— Kutipan Teks —

TULISAN 4
Dampak Permasalahan Penduduk di Indonesia Terhadap Lingkungan Hidup
Dampak Permasalahan Penduduk di Indonesia Terhadap Lingkungan Hidup
Indonesia
merupakan salah satu negara dengan kekayaan dan keragaman alam serta budaya
yang luar biasa. Indonesia merupakan negara mega biodiversity kedua setelah
Brazil. Indonesia memiliki 42 ekosistem darat dan 5 ekosistem yang khas.
Indonesia juga memiliki 81.000 km garis pantai yang indah dan kaya. Luas
ekosistem mangrove di Indonesia mencapai 22 % dari seluruh luas mangrove di
dunia.
Sebagaimana
kita ketahui bersama, Indonesia merupakan negara dengan nomor urut keempat
dalam besarnya jumlah penduduk setelah China, India, dan Amerika Serikat.
Menurut data statistik dari BPS, jumlah penduduk Indonesia saat ini adalah 225
juta jiwa, dengan angka pertumbuhan bayi sebesar 1,39 % per tahun. Angka
pertumbuhan ini relatif lebih kecil dibandingkan dengan angka pertumbuhan bayi
pada tahun 1970, yaitu sebesar 2,34%. Dengan jumlah penduduk sebesar 225 juta
jiwa, maka pertambahan penduduk setiap tahunnya adalah 3,5 juta jiwa. Jumlah
itu sama dengan jumlah seluruh penduduk di Singapura.
Lonjakan
penduduk yang sangat tinggi atau baby booming di Indonesia akan
berdampak sangat luas, termasuk juga dampak bagi ekologi atau lingkungan hidup.
Hal itu dapat mengganggu keseimbangan, bahkan merusak ekosistem yang ada.
Menurut Poo Tjian Sie, coordinator Komunitas Tionghoa Peduli Lingkungan Hidup,
lingkungan hidup adalah kesatuan ekosistem atau system kehidupan yang merupakan
kesatuan ruang dengan semua benda, daya, keadaan, (tatanan alam),dan makhluk
hidup, termasuk manusia dengan perilakunya, yang mempengaruhi kelangsungan
perikehidupan dan kesejahteraan manusia serta makhluk hidup lain.

— Entri yang Diberikan —
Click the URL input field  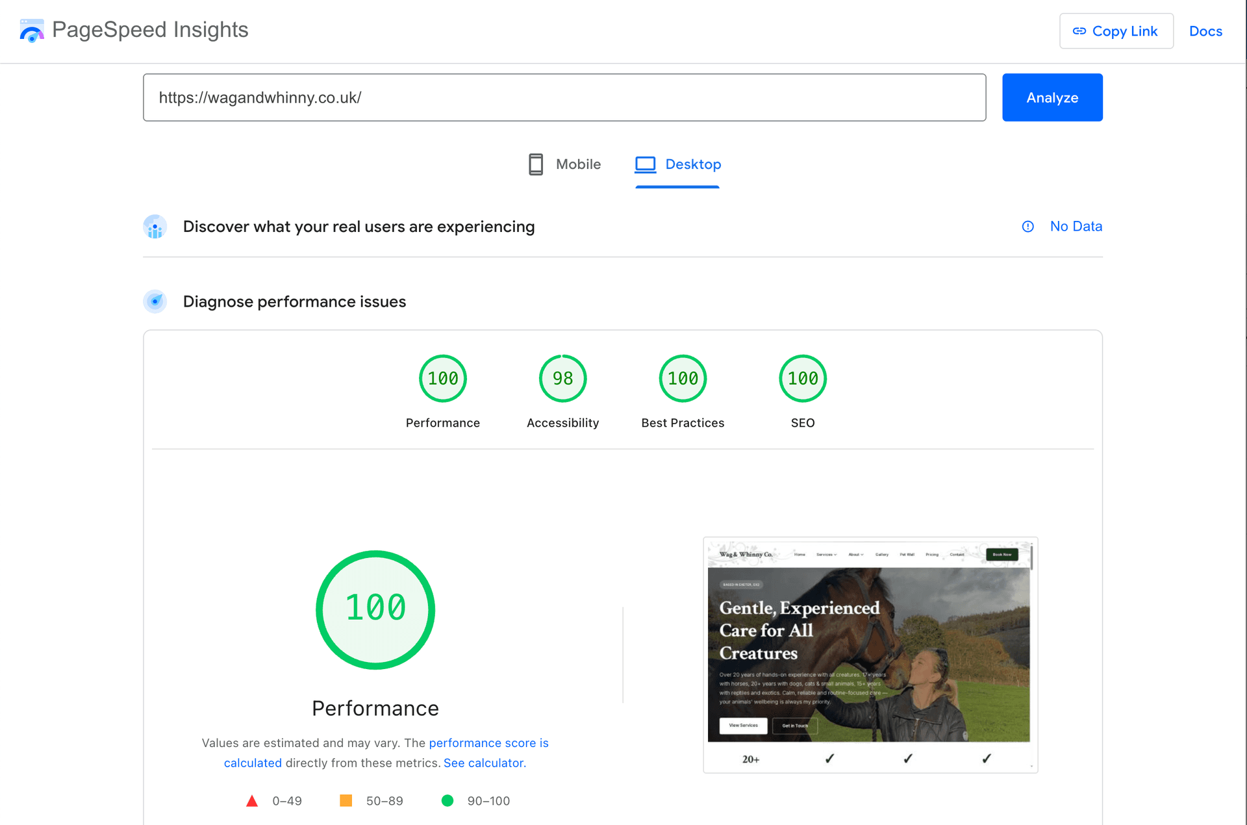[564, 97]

==

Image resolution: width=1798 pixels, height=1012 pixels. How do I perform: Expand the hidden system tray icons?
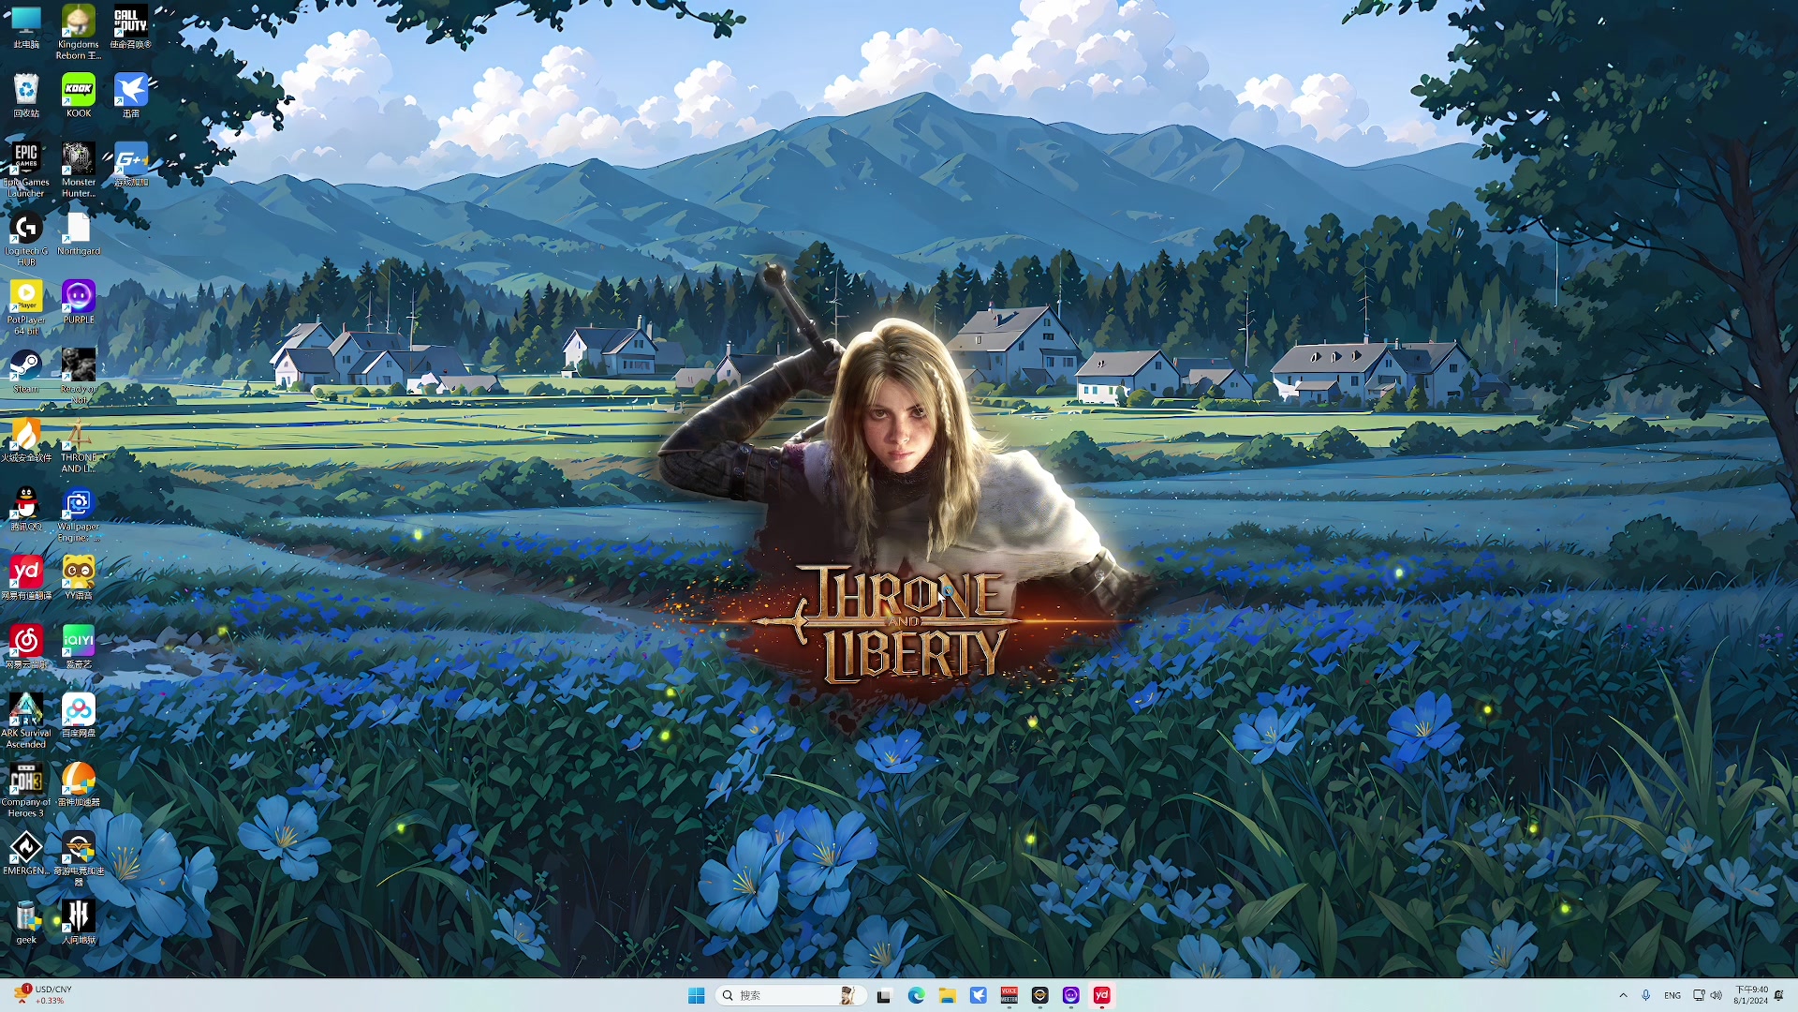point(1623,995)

— Permintaan —
1. Ketik ulang bagian kutipan teks tentang dampak penduduk terhadap lingkungan hidup, mulai dari "Indonesia juga memiliki" dan terus sampai "penduduk di Singapura.".
2. Tuliskan lanjutan kutipan teks tentang dampak penduduk terhadap lingkungan hidup, dimulai tepat setelah kalimat terakhirnya.
Baris-baris data itu merupakan bahan tersendiri dan tidak berkaitan dengan kutipan teks.

— Balasan —
1.
Indonesia juga memiliki 81.000 km garis pantai yang indah dan kaya. Luas
ekosistem mangrove di Indonesia mencapai 22 % dari seluruh luas mangrove di
dunia.
Sebagaimana
kita ketahui bersama, Indonesia merupakan negara dengan nomor urut keempat
dalam besarnya jumlah penduduk setelah China, India, dan Amerika Serikat.
Menurut data statistik dari BPS, jumlah penduduk Indonesia saat ini adalah 225
juta jiwa, dengan angka pertumbuhan bayi sebesar 1,39 % per tahun. Angka
pertumbuhan ini relatif lebih kecil dibandingkan dengan angka pertumbuhan bayi
pada tahun 1970, yaitu sebesar 2,34%. Dengan jumlah penduduk sebesar 225 juta
jiwa, maka pertambahan penduduk setiap tahunnya adalah 3,5 juta jiwa. Jumlah
itu sama dengan jumlah seluruh penduduk di Singapura.

2.
Dengan
jumlah penduduk sebesar 225 juta jiwa, membuat tekanan terhadap lingkungan
hidup menjadi sangat besar. Paling tidak, 40 juta penduduk hidupnya tergantung pada
keanekaragaman hayati di pantai dan perairan. Pada saat yang sama, bahwa
sekitar 20% penduduk Indonesia hidup di bawah garis kemiskinan. Sekitar 43%
pendudu Indonesia masih tergantung pada kayu bakar. Dan pada tahun 2003, hanya
33% penduduk Indonesia mempunyai akses pada air bersih melalui ledeng dan
pompa. Tahun 2000, Jawa dan Bali telah mengalami defisit air mencapai 53.000
meter kubik dan 7.500 meter kubik, sementara di Sulawesi 42.500 meter kubik.
Saat yang sama banjir telah melanda di berbagai tempat di Indonesia. Hal ini
menunjukkan bahwa penduduk Indonesia telah salah mengelola air di Bumi ini.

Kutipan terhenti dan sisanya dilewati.